The most expensive vacant land in Arizona is in the area surrounding Phoenix known as the Valley of the Sun. Phoenix is the sixth largest city in the US, and it sprawls over 16,000 square miles and more than 30 suburbs. Property prices in this area hit a high in 2006 and, although they are dropping now, can still be quite expensive.
Leave The Big Cities Without Going Far
For people who want to be close to Phoenix, but still find reasonably priced land, look southeast to the area between Phoenix and Tucson, Arizona’s second-largest city. There are a number of undeveloped subdivisions in Pinal and Pima counties where land is cheap, but the big cities are still close.

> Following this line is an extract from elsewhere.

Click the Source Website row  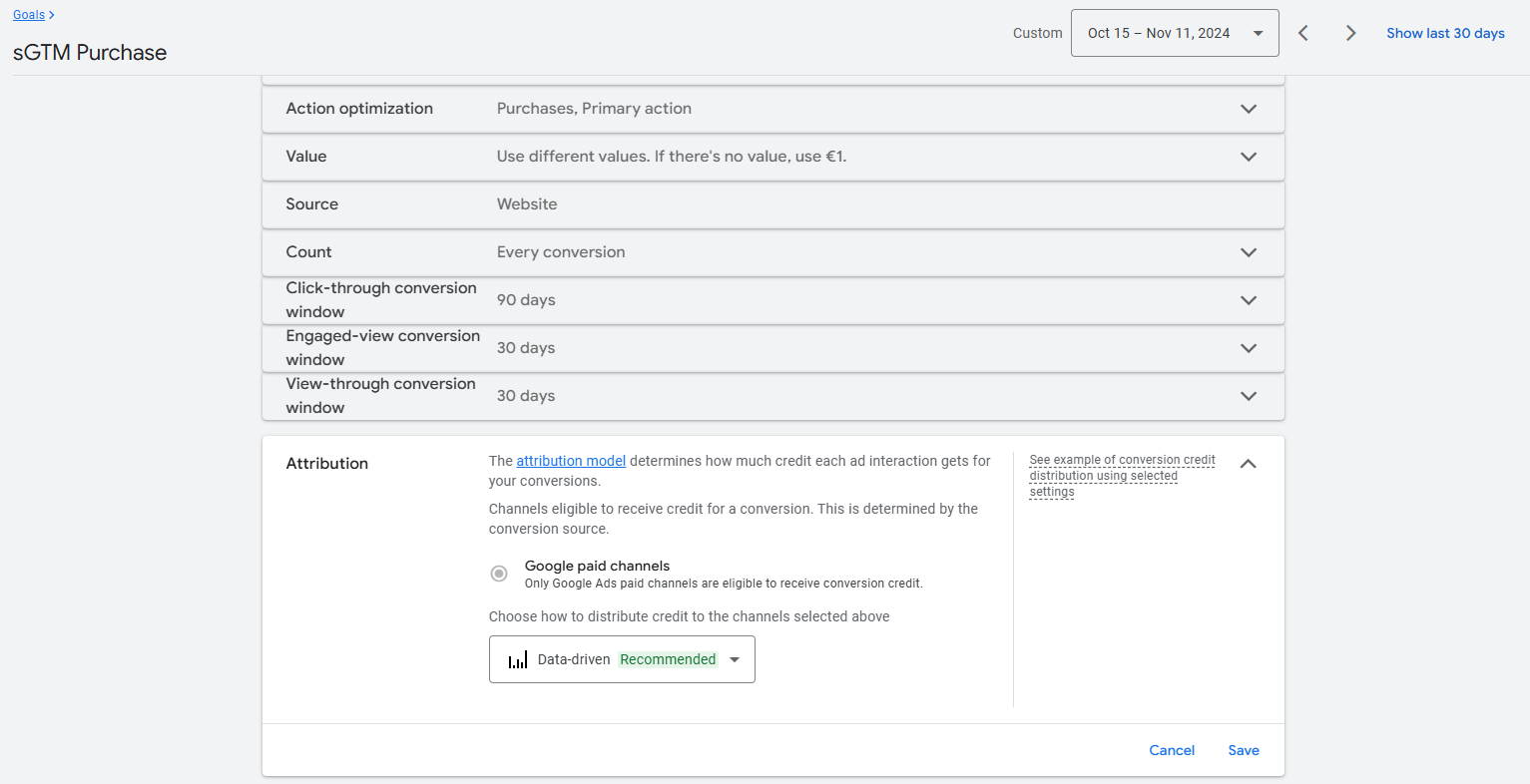click(x=772, y=204)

Buying land in Arizona’s rural areas in the northern part of the state is even cheaper. In these areas you will save on the initial cost, but will need to pay more for future development since the roads are mostly dirt and the utilities are few and far between. Water access is particularly expensive.
Those who are looking for smaller lots at a reasonable price might find southern Arizona to their liking. The climate in this area is one of the mildest in the state. Many areas, particularly around Rio Rico, strike a good balance between rural and city areas, privacy and available amenities.

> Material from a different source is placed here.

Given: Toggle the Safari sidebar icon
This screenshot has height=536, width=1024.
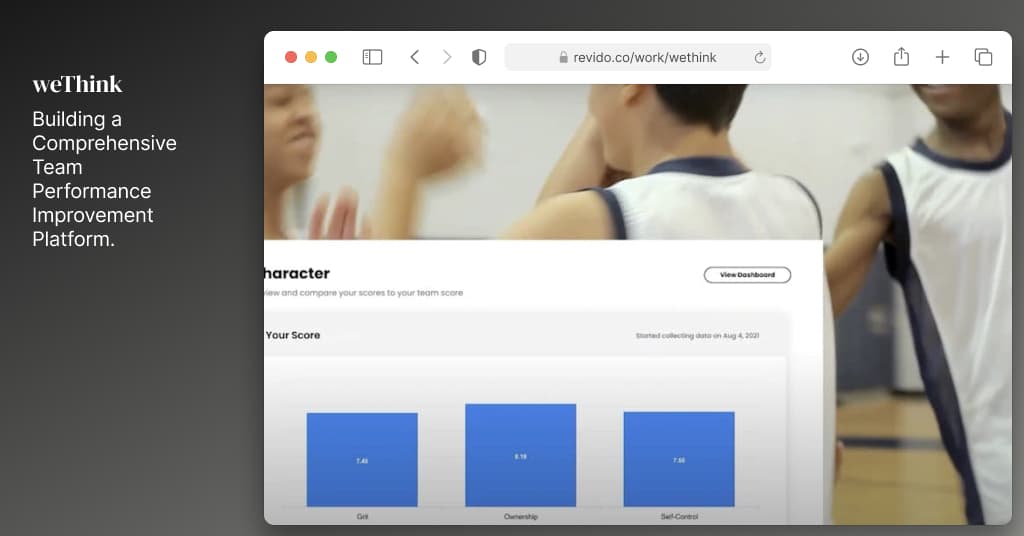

It’s important to keep in mind that the terrain and climate vary a great deal depending on what part of Arizona you’re in and what the elevation is. The mountains are often wet, cool and frequently covered in Ponderosa Pine or grassy meadows. Lower elevations are hotter, drier and the vegetation is mainly sagebrush or cactus.
Some Facts About Arizona:
- Large portions of rural Arizona are accessed only by dirt roads. A dirt road is usually not maintained by the county or any other government agency, but by surrounding landowners who use the road regularly.

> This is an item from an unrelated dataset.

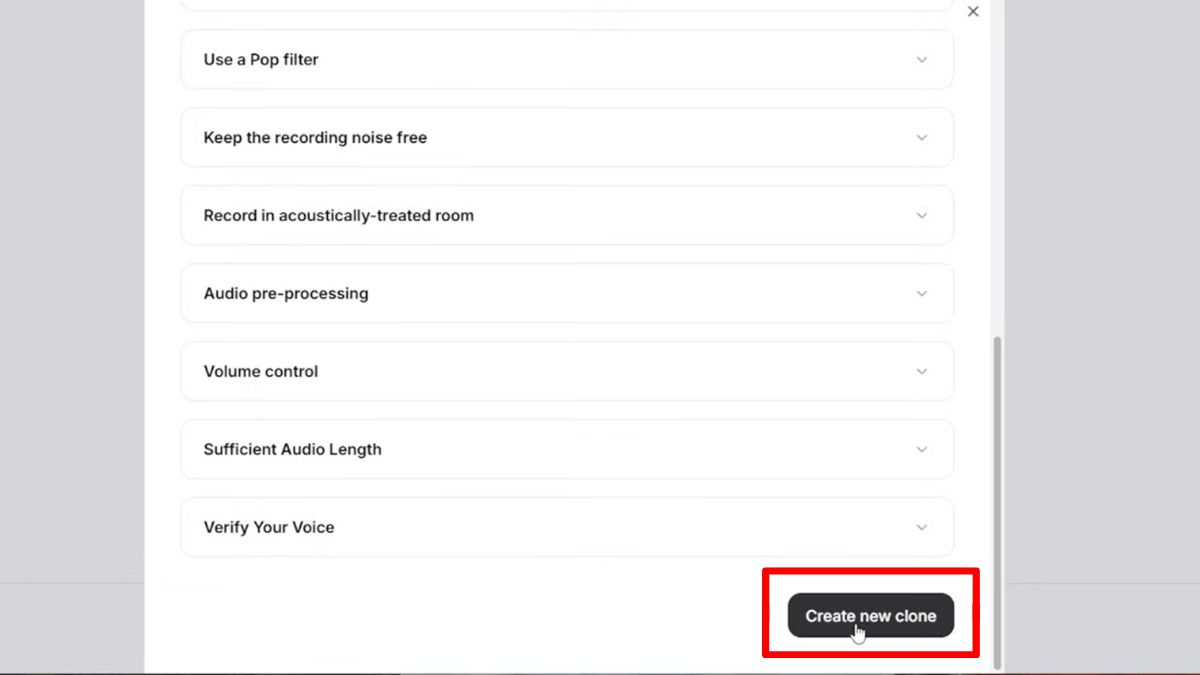Open the Verify Your Voice chevron
Viewport: 1200px width, 675px height.
click(922, 528)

- Average temperatures in Arizona vary from the 70s in the low desert area along the Colorado River to the mid-40s in the Pine Country of east-central Arizona.
- Average annual precipitation ranges from 3 inches in the southwest to more than 30 inches in the central and eastern mountains. Most of the state has less than 10 inches of precipitation per year.
- Generally, the higher the elevation, the cooler the climate. Flagstaff (at 6950 feet elevation) is about 30 degrees cooler than Phoenix (at 1150 feet elevation).
- There are only 14 Arizona cities outside of the greater Phoenix area with populations over 20,000. These include Yuma, Sierra Vista and Nogales in the south, Kingman, Flagstaff, and Lake Havasu City in the North, and Tucson and Prescott in central Arizona.
Checklist for Buying Land In Arizona:
- What is the property’s zoning? Are there any building restrictions in the area?
- Is the property accessed by a county right-of-way or a private road? Is the road maintained by the county or by surrounding landowners?
- What are your options for water? Is city or county water available? Is there a well cooperative in the area you can join? What about digging your own well, or having water hauled in?
- What are your options for power? How close is the nearest power pole?
- Is the property within a sanitation district? What are your options for a septic system?
- Is there cell service on your property? What company has reception in your area?
- Where is the nearest gas station? Grocery store? Hospital?